This Amendment No. 4 (this “Amendment”) amends and supplements the combined Tender Offer Statement and Schedule 13E-3 Transaction Statement on Schedule TO filed with the U.S. Securities and Exchange Commission (the “SEC”) on October 28, 2022 (as it may be amended, supplemented or otherwise modified from time to time, the “Schedule TO”) relating to the offer by Good Falkirk (MI) Limited (“Offeror”), a Republic of Marshall Islands company and indirect wholly owned subsidiary of Taylor Maritime Investments Limited, a Guernsey company limited by shares with a listing on the premium segment of the Official List of the London Stock Exchange (“TMI”), to purchase all of the issued ordinary shares (the “Shares”), other than Shares held by Offeror and Shares held in treasury, in the capital of Grindrod Shipping Holdings Ltd., a Singapore public company (the “Company”), at a price of $21.00 per Share, payable to the holder thereof in cash, without interest thereon, paid in conjunction with a special dividend from the Company of $5.00 per Share, representing an aggregate transaction value to Company shareholders of $26.00 per Share, less any required withholding tax, all upon the terms and subject to the conditions set forth in the Offer to Purchase, dated October 28, 2022 (the “Offer to Purchase”), a copy of which is attached as Exhibit (a)(1)(A) to the Schedule TO, and the related Letter of Transmittal, a copy of which is attached as Exhibit (a)(1)(B) to the Schedule TO, as they may be amended from time to time (the “Offer”), in accordance with Regulation 14D and 14E under the Securities Exchange Act of 1934, as amended (the “Exchange Act”), and the Singapore Code on Take-overs and Mergers, subject to certain exemptions granted by the SEC and the Securities Industry Council.

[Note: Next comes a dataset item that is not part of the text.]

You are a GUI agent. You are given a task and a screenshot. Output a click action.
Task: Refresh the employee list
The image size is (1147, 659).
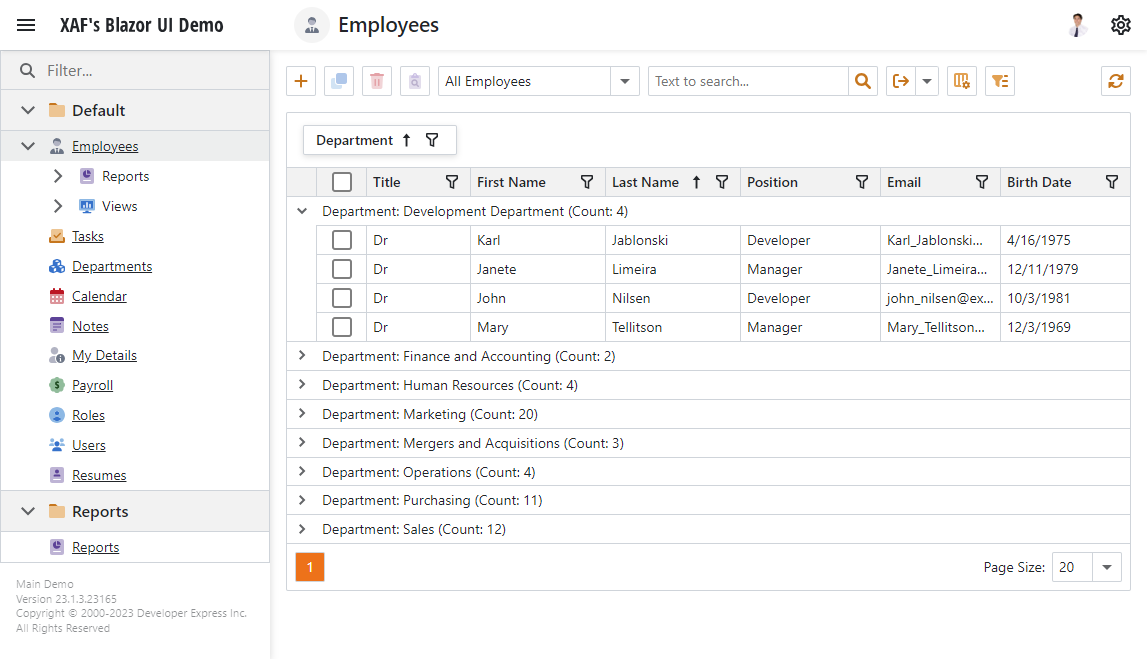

Except as otherwise set forth in this Amendment, all terms of the Offer and all other disclosures set forth in the Schedule TO and the Exhibits thereto remain unchanged and are hereby expressly incorporated into this Amendment by reference. This Amendment should be read together with the Schedule TO, the Offer to Purchase, and the Letter of Transmittal. Capitalized terms used and not otherwise defined in this Amendment shall have the meanings assigned to such terms in the Schedule TO and the Offer to Purchase.


This Amendment also amends and supplements the Schedule 13D filed on behalf of TMI and Offeror on December 20, 2021 with the SEC with respect to the Shares (as amended and supplemented, the “Schedule 13D”).

Items 1 through 11 and Item 13 of the Schedule TO and Item 5 of the Schedule 13D.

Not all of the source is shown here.